5.7.1. Unable to Relay (despite domain being in Recipient Policies) on Exchange 2003
Posted on 2005-04-07
I have a Windows 2003 Server running Exchange 2003 Standard Edition (machine "Beta" - all names have been searched and replaced with generic names) within a domain currently running Active Directory hosted on a Windows 2000 Server (machine "Alpha"). The server is *not* itself running Active Directory (it is a member server) as documents have advised against upgrading the schema of an Exchange server (it is an unsupported configuration). This server has been used for internal e-mail and shared calendars, etc, but we now wish it to e-mail that is from a standard Internet domain.

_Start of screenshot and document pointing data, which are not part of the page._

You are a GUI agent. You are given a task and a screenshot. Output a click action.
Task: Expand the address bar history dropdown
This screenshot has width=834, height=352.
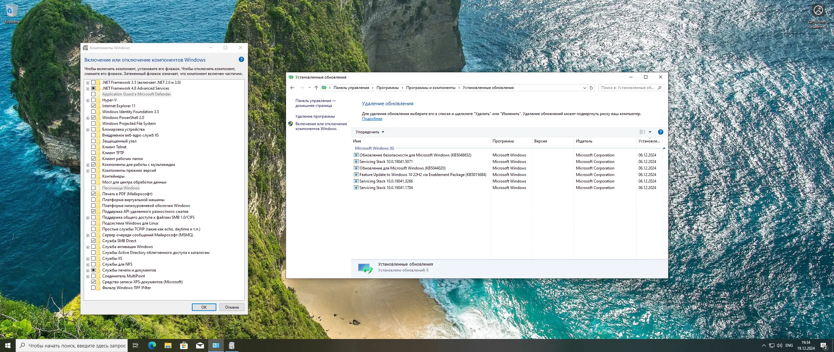pyautogui.click(x=584, y=88)
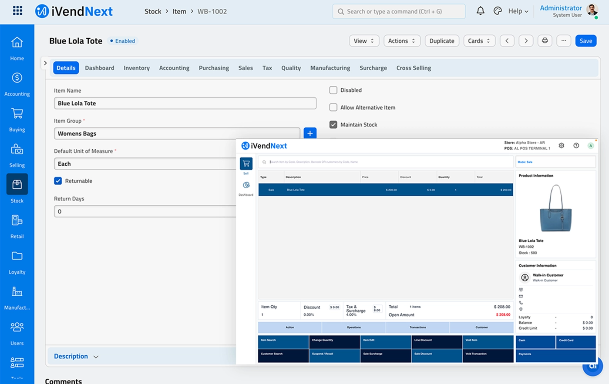Click the notifications bell icon
The height and width of the screenshot is (384, 609).
click(x=480, y=11)
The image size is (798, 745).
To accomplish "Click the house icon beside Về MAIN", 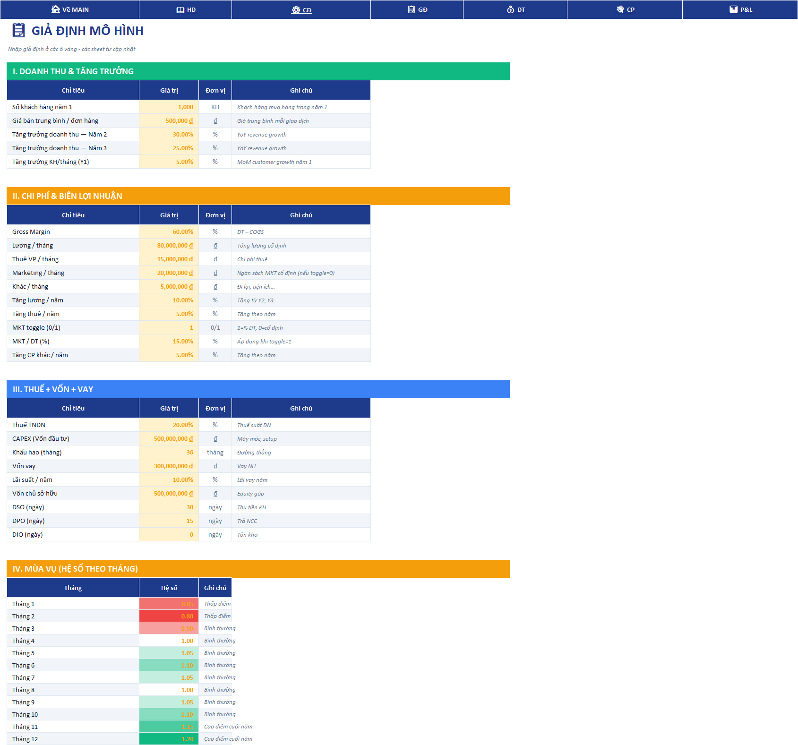I will pos(55,9).
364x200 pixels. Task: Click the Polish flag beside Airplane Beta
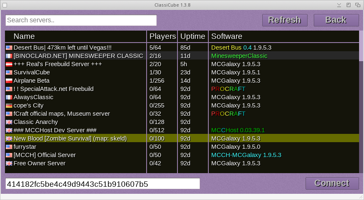[9, 81]
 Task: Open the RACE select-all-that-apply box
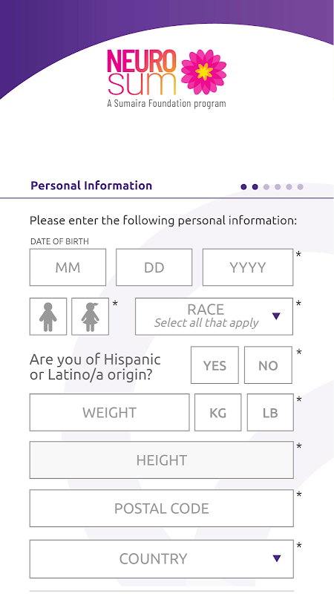pos(214,316)
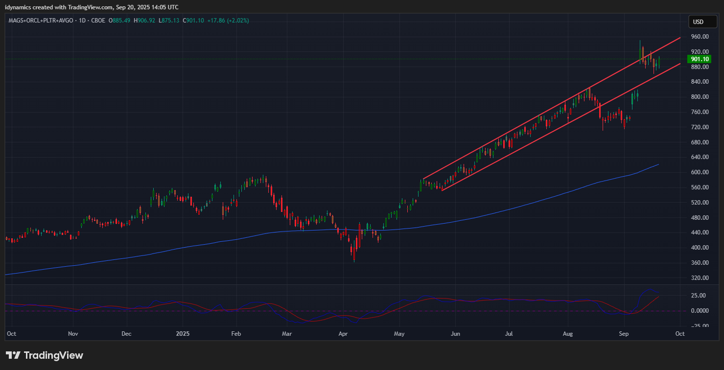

The internal domain is effectively "domainname.local" (this is the sole domain under Active Directory) and the external domain is "externalname.com".
I have set up Exchange in the past (5.5) to handle external domain names mail being delivered to it. However, I am having trouble with setting up this functionality on 2003. Starting with the defaults provided on the property pages of "Default SMTP virtual server" I changed the following:
Under Delivery, I changed the fully-qualified domain name to mail.externalname.com. I have pointed a MX record to that A record, which in turn points at my firewall with port 25 forwarded to the exchange server. Using an external machine, "telnet mail.externalname.com 25" connects me to my server (I can see the session in "Current Sessions").
When I connect, I get:
220 BETA.DOMAINNAME.LOCAL Microsoft ESMTP MAIL Service, Version: 6.0.3790.211
ready at Thu, 7 Apr 2005 09:18:35 -0700
And when I run the following:
mail from: email@example.com
rcpt to: firstname.lastname@example.org
550 5.7.1 Unable to relay for email@example.com
This was the expected result, as only the Active Directory domain "domainname.local" should be available.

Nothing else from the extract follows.